Wissensbasierte Politikberatung bedeutet, breit aufzuklären.
In einer Wissensgesellschaft hat Wissenschaft nicht nur die Aufgabe, die politisch Handelnden zu informieren und zu beraten. Wissensbasierte Politikberatung bedeutet auch, breit aufzuklären. Damit meine ich nicht nur einzelne Sachverhalte, so wichtig sie sein mögen. Nein, ich meine damit wie erwähnt auch das Aufklären über Wissenschaft selbst – so wie es die Leopoldina schon vielfach vorlebt. Ein besonders erfreuliches Zeichen dafür ist zum Beispiel, dass zu dieser Jahresversammlung auch hundert Schülerinnen und Schüler eingeladen wurden. Sie begrüße ich heute ganz besonders. Und ich wünsche mir von der Wissenschaft: Wagen Sie bitte mehr davon! Interesse für Wissenschaft, das ist doch keine Frage des Lebensalters. Und das sage ich nicht nur als jemand, in dessen Altersgruppe viele Menschen dem „Studium im Alter“ nachgehen. Es lohnt sich, alle Altersgruppen anzusprechen, sie zu informieren über das wissenschaftlich Mögliche und sie auch für die Wissenschaft und ihre Möglichkeiten zu begeistern.

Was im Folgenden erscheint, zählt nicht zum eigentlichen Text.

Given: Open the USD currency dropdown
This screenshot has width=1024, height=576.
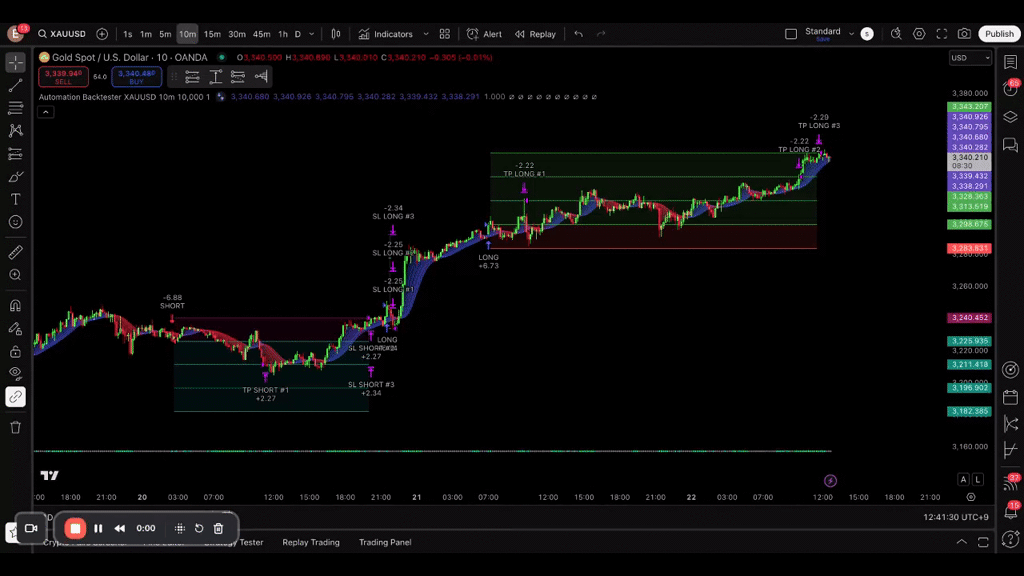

Ich habe über die verschiedenen Sphären von Politik und Wissenschaft gesprochen und darüber, wie die Wissenschaft auf die Gesellschaft zugehen kann. Noch zwei weitere Themen möchte ich kurz ansprechen, die entscheidende Grundlagen für wissenschaftsbasierte Beratung von Politik und Gesellschaft bilden: die Rolle der Wissenschaft im Kontext ethischer Debatten und die Akzeptanz und Förderung von Exzellenz.
Freiheit der Wissenschaft hohes Gut
Wenn wir in unserem Land über die Freiheit der Wissenschaft reden, so ist das kein wohlfeiler Allgemeinplatz. Sie ist ein so hohes Gut, dass sie in unserem Grundgesetz verankert ist. Diese Freiheit gilt also. Sie gerät dort an ihre Grenzen, wo sie gegen andere Grundrechte verstößt. Der technologische Fortschritt ermöglicht dem Menschen Eingriffe mit Folgen von bislang ungeahntem Ausmaß und wirft deshalb immer neue Fragen auf.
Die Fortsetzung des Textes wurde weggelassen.